*** Opening of Excerpted data ***

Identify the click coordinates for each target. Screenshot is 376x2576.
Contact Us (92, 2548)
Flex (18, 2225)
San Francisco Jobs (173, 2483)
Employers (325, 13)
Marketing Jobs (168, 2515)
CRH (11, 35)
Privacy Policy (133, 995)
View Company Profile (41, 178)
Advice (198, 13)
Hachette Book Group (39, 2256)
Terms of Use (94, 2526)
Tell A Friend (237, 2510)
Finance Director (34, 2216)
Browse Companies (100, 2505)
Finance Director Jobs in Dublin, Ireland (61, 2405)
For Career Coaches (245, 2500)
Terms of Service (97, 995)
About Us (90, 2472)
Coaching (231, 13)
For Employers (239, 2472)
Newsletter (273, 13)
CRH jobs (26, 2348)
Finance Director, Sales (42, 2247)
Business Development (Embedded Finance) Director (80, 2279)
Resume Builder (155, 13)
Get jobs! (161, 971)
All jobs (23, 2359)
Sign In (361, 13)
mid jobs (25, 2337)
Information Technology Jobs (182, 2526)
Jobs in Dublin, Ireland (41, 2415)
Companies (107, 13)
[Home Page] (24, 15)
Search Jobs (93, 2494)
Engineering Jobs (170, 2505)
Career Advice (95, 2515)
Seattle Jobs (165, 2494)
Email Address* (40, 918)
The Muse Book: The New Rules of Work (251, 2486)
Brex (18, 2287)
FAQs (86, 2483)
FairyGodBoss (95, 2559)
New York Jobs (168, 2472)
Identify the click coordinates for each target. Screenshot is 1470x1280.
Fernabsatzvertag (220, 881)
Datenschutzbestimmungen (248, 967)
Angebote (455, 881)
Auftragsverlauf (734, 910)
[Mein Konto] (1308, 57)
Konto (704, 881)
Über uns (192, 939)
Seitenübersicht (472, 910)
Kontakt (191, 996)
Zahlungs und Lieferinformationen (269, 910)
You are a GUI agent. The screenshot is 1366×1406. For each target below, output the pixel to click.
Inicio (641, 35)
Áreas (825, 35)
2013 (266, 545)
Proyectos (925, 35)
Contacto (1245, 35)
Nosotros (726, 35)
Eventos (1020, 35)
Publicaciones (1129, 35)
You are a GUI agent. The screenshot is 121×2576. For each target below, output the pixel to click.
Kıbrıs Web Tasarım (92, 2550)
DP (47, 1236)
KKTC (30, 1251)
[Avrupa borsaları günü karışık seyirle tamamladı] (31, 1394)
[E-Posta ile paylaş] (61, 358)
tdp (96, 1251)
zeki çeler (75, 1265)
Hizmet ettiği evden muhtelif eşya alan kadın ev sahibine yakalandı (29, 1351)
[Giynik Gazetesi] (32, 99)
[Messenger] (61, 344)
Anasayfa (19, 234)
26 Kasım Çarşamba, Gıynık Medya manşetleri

*** Close of Excerpted data ***

## [Directions]
The required output is the stretch of entries above from the line containing "Business Development (Embedded" through the line containing "Fernabsatzvertag (220, 881)", reproduced exactly.

## [Solution]
Business Development (Embedded Finance) Director (80, 2279)
Resume Builder (155, 13)
Get jobs! (161, 971)
All jobs (23, 2359)
Sign In (361, 13)
mid jobs (25, 2337)
Information Technology Jobs (182, 2526)
Jobs in Dublin, Ireland (41, 2415)
Companies (107, 13)
[Home Page] (24, 15)
Search Jobs (93, 2494)
Engineering Jobs (170, 2505)
Career Advice (95, 2515)
Seattle Jobs (165, 2494)
Email Address* (40, 918)
The Muse Book: The New Rules of Work (251, 2486)
Brex (18, 2287)
FAQs (86, 2483)
FairyGodBoss (95, 2559)
New York Jobs (168, 2472)
Identify the click coordinates for each target. Screenshot is 1470x1280.
Fernabsatzvertag (220, 881)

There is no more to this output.